* _Aufgaben_
1. Kopiere aus dem Quellenauszug den Abschnitt zwischen „von Stefanie Höpperger“ und „war die Folge.“, beide eingeschlossen.
2. Nenne alle Kalendertage, die im Quellenauszug vorkommen.

++++ Quellenauszug

Schneegestöber 4 2021/22 | Schneeprofilbesprechung

Die vorweihnachtliche Erwärmung

von Stefanie Höpperger 25.12.2021
Vom 12. Auf den 13.12. rauschte eine Warmfront zu uns herein und lies die Vorfreude auf weiße Weihnacht im Nu verfliegen. Begleitend zum Temperaturanstieg regnete es gebietsweise bis ca. 2000-2300 m hinauf, die Regenmengen fielen aber recht gering aus. In der Nacht vom 13. Auf den 14.12. fiel die Temperatur wieder in den Keller und es klarte auf. Dabei wurde die durch Wärme und Regen angefeuchtete Schneeoberfläche wieder abgekühlt und es bildete sich ein Deckel - Bruchharsch war die Folge.

++++++++
++++ Datenteil

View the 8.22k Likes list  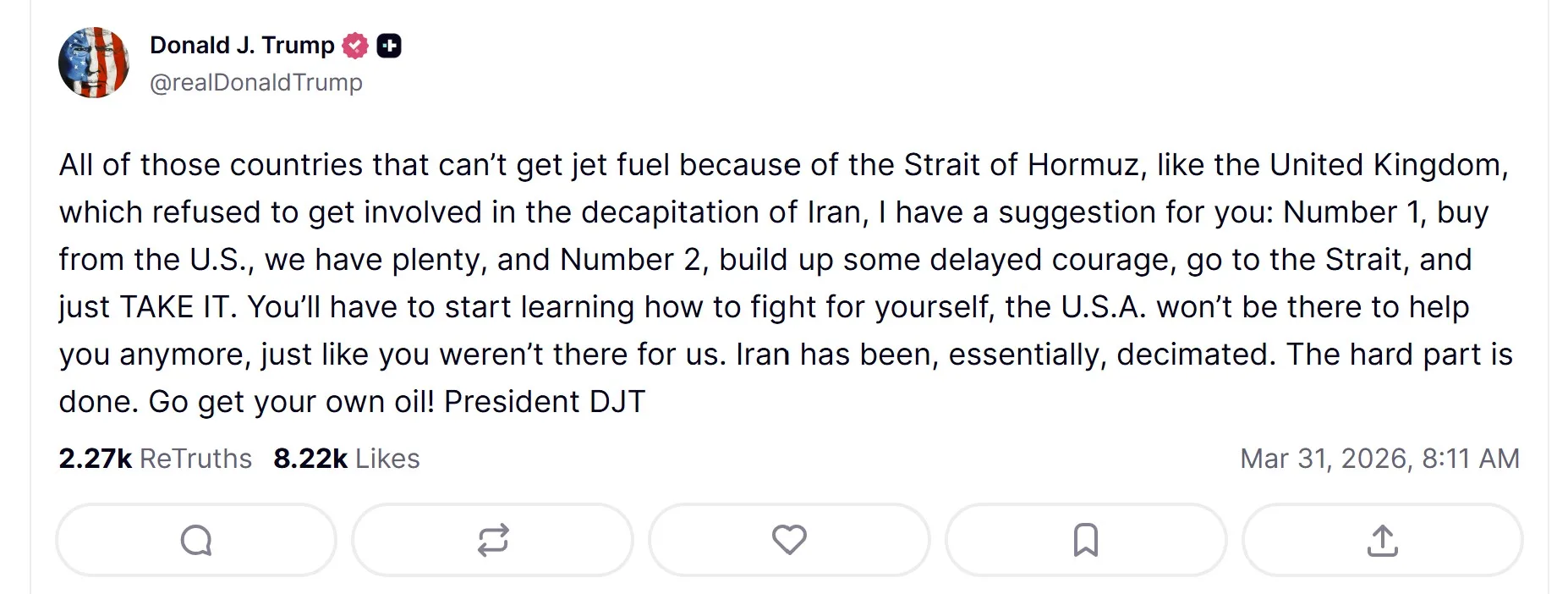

++++++++

* _Ergebnisse je Aufgabe_
1.
von Stefanie Höpperger 25.12.2021
Vom 12. Auf den 13.12. rauschte eine Warmfront zu uns herein und lies die Vorfreude auf weiße Weihnacht im Nu verfliegen. Begleitend zum Temperaturanstieg regnete es gebietsweise bis ca. 2000-2300 m hinauf, die Regenmengen fielen aber recht gering aus. In der Nacht vom 13. Auf den 14.12. fiel die Temperatur wieder in den Keller und es klarte auf. Dabei wurde die durch Wärme und Regen angefeuchtete Schneeoberfläche wieder abgekühlt und es bildete sich ein Deckel - Bruchharsch war die Folge.

2. 12. Dezember, 13. Dezember, 14. Dezember, 25. Dezember 2021